If the real task is rearranging pages inside one PDF rather than producing separate files, reach for Organize instead. Organize reorders, rotates, duplicates, and removes pages within a single document, which is the better fit when you want to fix page order or drop a blank sheet without breaking the file into parts. Choose Split when the outcome is more than one document, and Organize when the outcome is one better-arranged document.
- Split: turn one PDF into several documents or extract a range.
- Merge: the inverse, combining several PDFs into one.
- Organize: reorder, rotate, duplicate, or remove pages within one file.
Split for the outcome, and keep the original whole
The cleanest way to trust a split is to name the outcome first — one extracted range, or several per-recipient files — then enter ranges that match it and open every result before sharing. Split never alters the packet you uploaded, so you can experiment freely: if a division goes too far, Merge puts the pieces back, and if you only needed to reorder pages, Organize handles that inside a single file.
Frequently asked questions
Quick answers to common questions about this topic.
How do I extract specific pages from a PDF?
Open the Split tool at pdf.novusstreamsolutions.com/tools, upload the PDF, and enter the page range you want — for example pages 4 to 7. Split produces a new file containing only those pages and leaves the original packet untouched.

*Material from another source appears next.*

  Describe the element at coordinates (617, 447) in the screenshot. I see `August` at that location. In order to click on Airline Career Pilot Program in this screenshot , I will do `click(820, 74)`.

What is the difference between Split and Organize?
Split turns one PDF into separate documents or pulls a page range out into its own file. Organize rearranges pages inside a single PDF — reorder, rotate, duplicate, or remove them — without producing multiple files. Use Split when you want more than one document, and Organize when you want one better-arranged document.
Does splitting change or delete my original PDF?
No. Split works from a copy in the browser and hands you new files built from the ranges you chose. The packet you uploaded is never modified or replaced, so keep it as your source and download the split results separately.
Can I split a scanned PDF into separate forms?
Yes, as long as you know which page numbers each form occupies. Split divides the packet along the page boundaries you enter. It does not read the text on scanned pages, so it cannot find the form edges for you — you select the ranges, and it carves the file accordingly.